Provided entries:
· · ·
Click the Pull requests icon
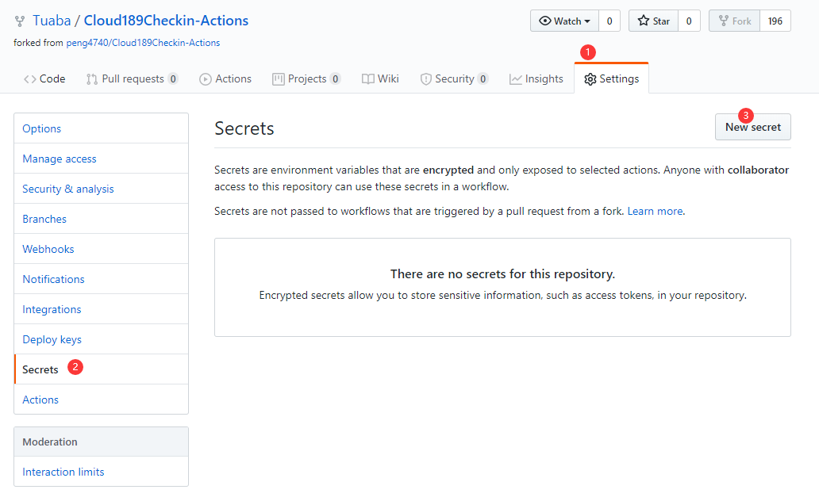Screen dimensions: 819x501 click(x=92, y=79)

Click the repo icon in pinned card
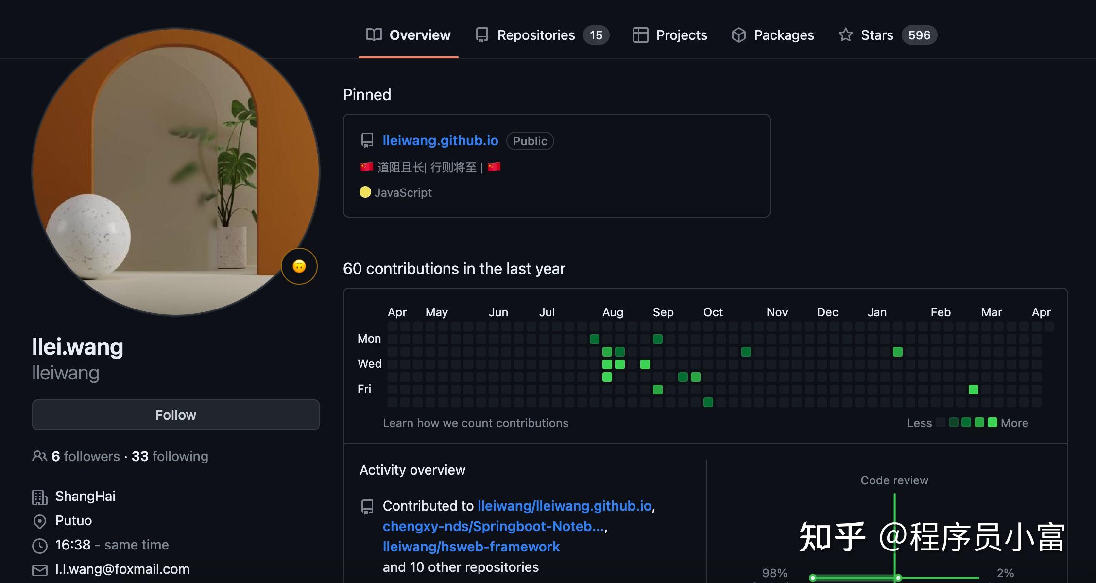(x=367, y=141)
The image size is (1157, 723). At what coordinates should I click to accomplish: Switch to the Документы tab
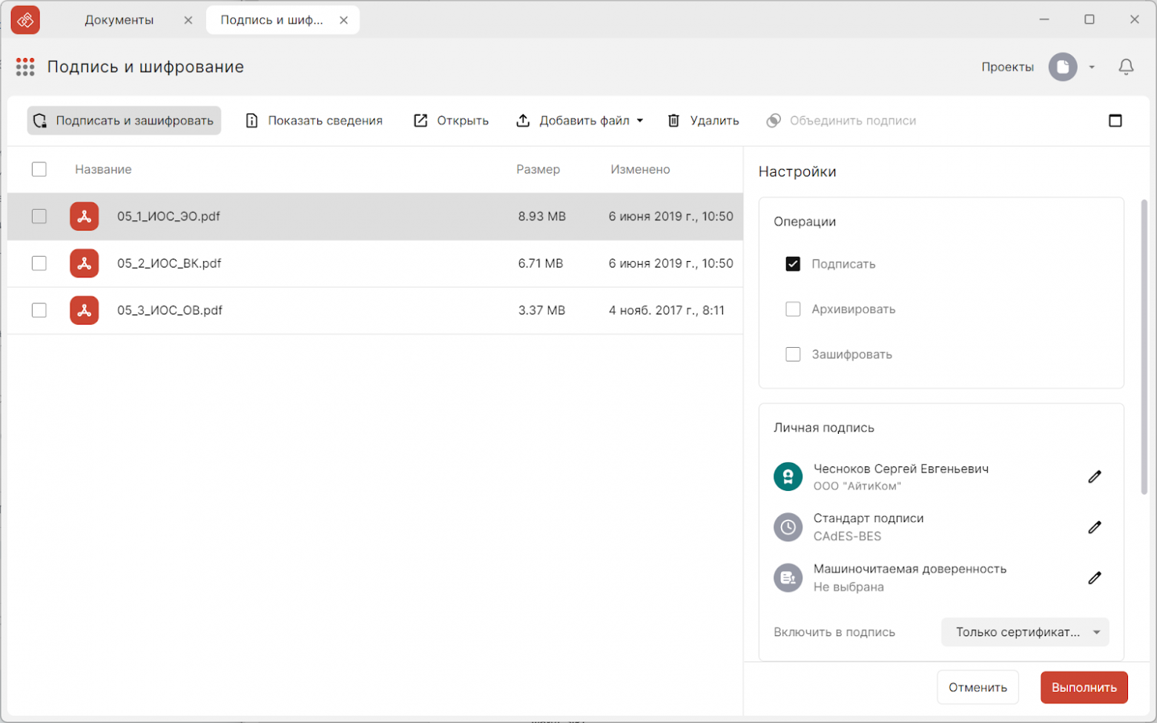[x=119, y=20]
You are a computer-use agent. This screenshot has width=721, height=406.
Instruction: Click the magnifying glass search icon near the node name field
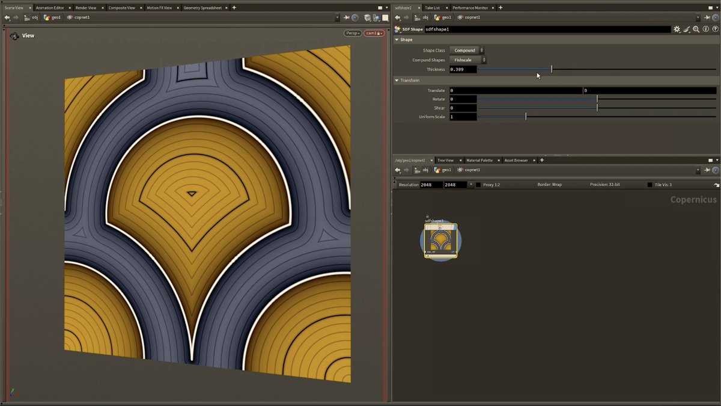(695, 29)
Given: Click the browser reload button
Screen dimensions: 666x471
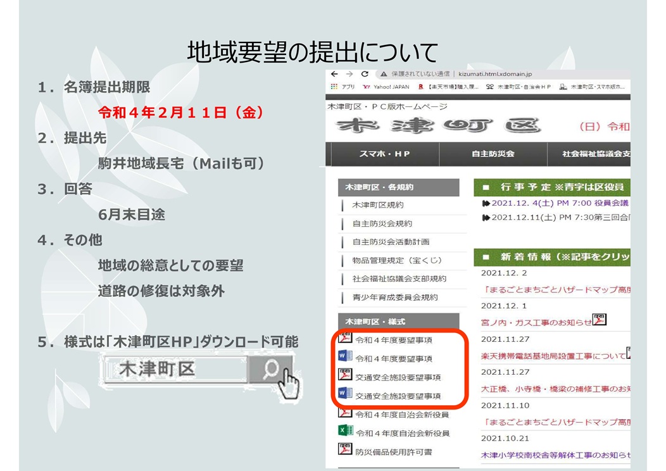Looking at the screenshot, I should pos(364,74).
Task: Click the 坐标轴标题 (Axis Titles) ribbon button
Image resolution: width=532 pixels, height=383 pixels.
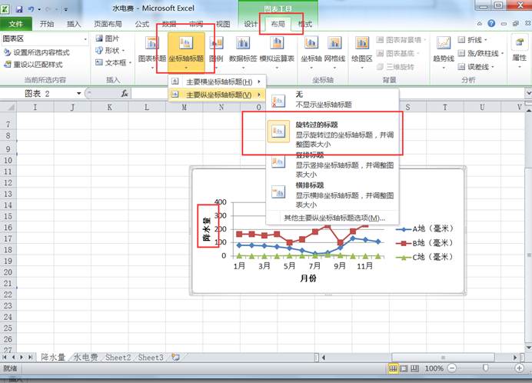Action: point(185,49)
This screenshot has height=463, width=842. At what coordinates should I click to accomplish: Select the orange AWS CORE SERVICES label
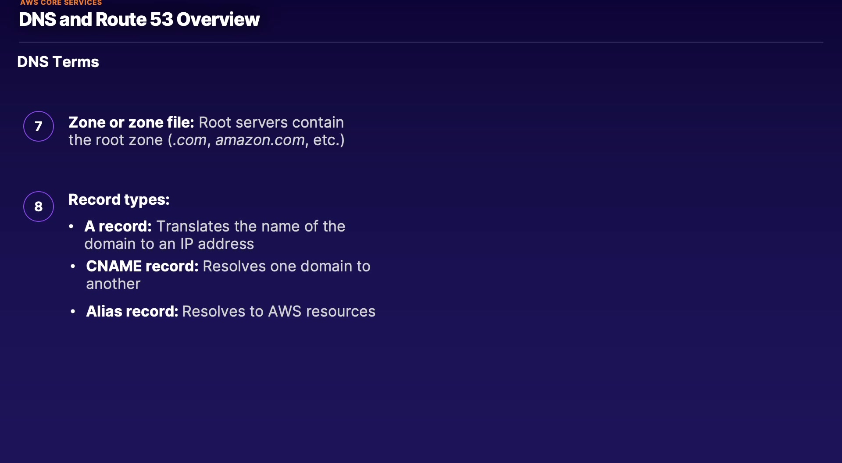coord(61,3)
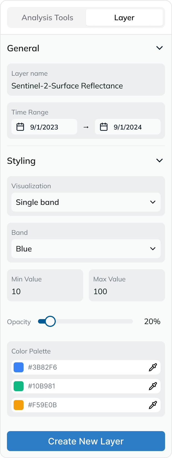Image resolution: width=172 pixels, height=458 pixels.
Task: Open the Band dropdown showing Blue
Action: (86, 249)
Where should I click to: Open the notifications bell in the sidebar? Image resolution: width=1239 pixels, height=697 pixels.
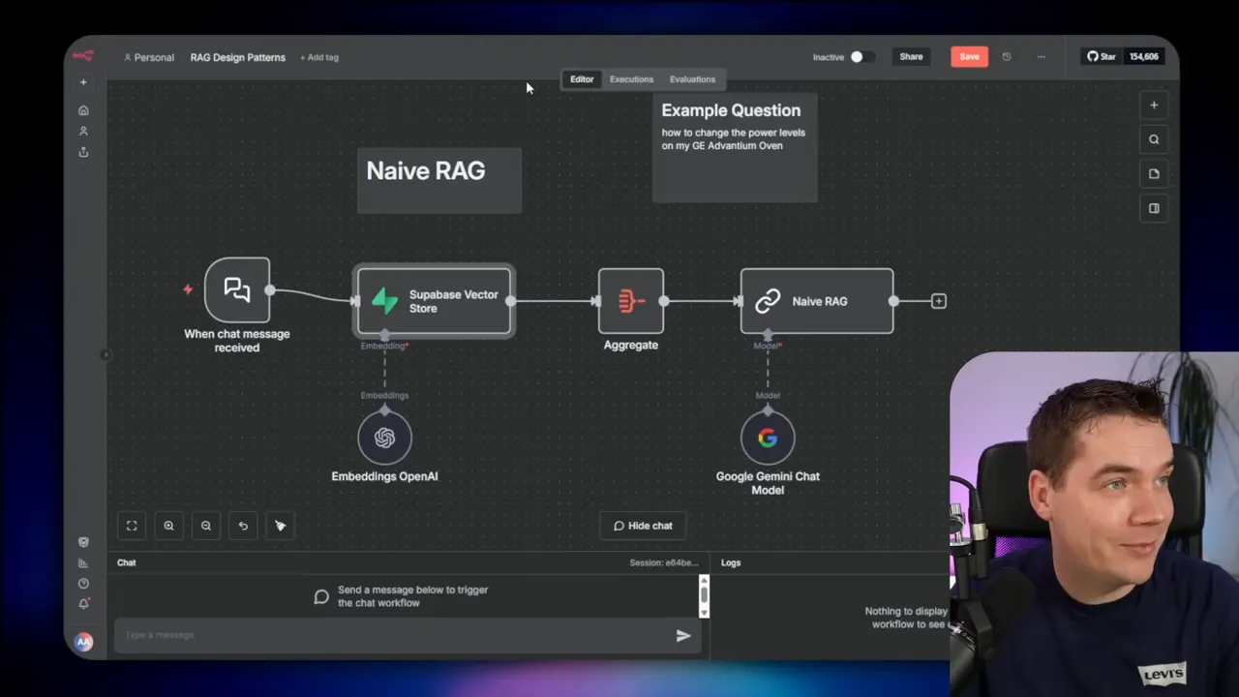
· · ·
Reproduce the lines above with every "icon" swapped for "symbol" and nothing else changed. Leave out the pictures.

Result of the exercise:
Click the Pull requests symbol
Screen dimensions: 819x501 click(x=92, y=79)

Click the repo symbol in pinned card
(x=367, y=141)
The image size is (1157, 723). At what coordinates should I click to accomplish: Switch to the Документы tab
[x=119, y=20]
You are a computer-use agent. This screenshot has width=721, height=406.
Instruction: Click the magnifying glass search symbol near the node name field
(695, 29)
Given: Click the browser reload button
Screen dimensions: 666x471
Looking at the screenshot, I should pos(364,74).
Task: Click the 坐标轴标题 (Axis Titles) ribbon button
Image resolution: width=532 pixels, height=383 pixels.
Action: point(185,49)
This screenshot has height=463, width=842. At what coordinates should I click to accomplish: Select the orange AWS CORE SERVICES label
coord(61,3)
Image resolution: width=172 pixels, height=458 pixels.
Task: Open the Band dropdown showing Blue
Action: (86, 249)
Where should I click to: Open the notifications bell in the sidebar? Image resolution: width=1239 pixels, height=697 pixels.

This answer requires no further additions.